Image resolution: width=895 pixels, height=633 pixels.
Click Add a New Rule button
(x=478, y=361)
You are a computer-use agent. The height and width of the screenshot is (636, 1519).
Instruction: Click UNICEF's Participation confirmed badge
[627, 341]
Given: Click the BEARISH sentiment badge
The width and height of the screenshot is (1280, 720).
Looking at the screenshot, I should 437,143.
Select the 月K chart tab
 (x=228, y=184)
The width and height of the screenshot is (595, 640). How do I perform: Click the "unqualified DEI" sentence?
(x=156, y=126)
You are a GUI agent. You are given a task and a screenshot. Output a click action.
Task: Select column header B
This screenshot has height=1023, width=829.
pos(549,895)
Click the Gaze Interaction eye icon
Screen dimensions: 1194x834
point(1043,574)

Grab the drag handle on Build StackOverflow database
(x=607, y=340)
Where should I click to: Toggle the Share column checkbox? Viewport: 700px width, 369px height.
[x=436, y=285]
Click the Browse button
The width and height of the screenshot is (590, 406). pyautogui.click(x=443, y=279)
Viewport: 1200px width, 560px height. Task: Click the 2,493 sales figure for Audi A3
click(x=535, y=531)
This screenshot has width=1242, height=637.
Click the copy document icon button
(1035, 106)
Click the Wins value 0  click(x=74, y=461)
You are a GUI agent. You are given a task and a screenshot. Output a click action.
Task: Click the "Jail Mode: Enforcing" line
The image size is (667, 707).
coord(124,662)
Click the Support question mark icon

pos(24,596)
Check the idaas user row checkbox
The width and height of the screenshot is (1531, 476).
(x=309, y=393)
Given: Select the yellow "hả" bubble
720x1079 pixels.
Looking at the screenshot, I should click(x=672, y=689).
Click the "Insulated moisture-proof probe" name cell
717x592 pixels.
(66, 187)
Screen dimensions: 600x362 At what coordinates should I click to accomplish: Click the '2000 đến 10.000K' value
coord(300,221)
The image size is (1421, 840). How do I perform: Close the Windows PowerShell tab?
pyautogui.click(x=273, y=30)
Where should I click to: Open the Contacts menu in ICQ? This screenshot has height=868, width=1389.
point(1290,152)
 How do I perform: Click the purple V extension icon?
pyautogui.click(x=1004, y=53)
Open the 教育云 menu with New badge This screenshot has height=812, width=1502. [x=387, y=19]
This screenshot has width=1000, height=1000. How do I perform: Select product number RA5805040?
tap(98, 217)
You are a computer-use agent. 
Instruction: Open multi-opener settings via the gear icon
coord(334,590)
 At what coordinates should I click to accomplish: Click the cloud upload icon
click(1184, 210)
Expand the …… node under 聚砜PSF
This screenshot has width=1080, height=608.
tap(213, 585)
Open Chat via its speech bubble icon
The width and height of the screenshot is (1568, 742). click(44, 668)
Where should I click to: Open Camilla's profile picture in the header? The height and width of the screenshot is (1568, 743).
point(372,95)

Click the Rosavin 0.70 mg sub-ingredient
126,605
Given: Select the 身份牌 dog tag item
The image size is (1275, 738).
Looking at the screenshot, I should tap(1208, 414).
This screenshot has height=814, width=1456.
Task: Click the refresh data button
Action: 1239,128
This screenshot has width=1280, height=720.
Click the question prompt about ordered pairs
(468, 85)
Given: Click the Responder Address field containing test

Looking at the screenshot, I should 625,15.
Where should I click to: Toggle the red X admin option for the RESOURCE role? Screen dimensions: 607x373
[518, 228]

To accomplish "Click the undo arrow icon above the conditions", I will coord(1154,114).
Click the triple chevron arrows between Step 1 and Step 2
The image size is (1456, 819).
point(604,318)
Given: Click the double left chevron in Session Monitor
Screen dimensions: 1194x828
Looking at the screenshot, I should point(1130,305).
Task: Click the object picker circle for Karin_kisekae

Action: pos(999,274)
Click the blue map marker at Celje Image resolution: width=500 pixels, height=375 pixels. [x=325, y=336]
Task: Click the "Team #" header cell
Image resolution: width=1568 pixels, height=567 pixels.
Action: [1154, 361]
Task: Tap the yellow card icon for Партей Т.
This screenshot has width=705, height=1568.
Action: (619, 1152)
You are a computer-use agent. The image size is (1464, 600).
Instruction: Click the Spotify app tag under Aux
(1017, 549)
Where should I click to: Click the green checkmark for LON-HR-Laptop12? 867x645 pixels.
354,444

****************

Problem description: Search the entries above for the word "computer" and copy each line where it appears.

Answer to this problem:
You are a computer-use agent. The height and width of the screenshot is (636, 1519).
You are a computer-use agent. 
You are a computer-use agent. The image size is (1464, 600).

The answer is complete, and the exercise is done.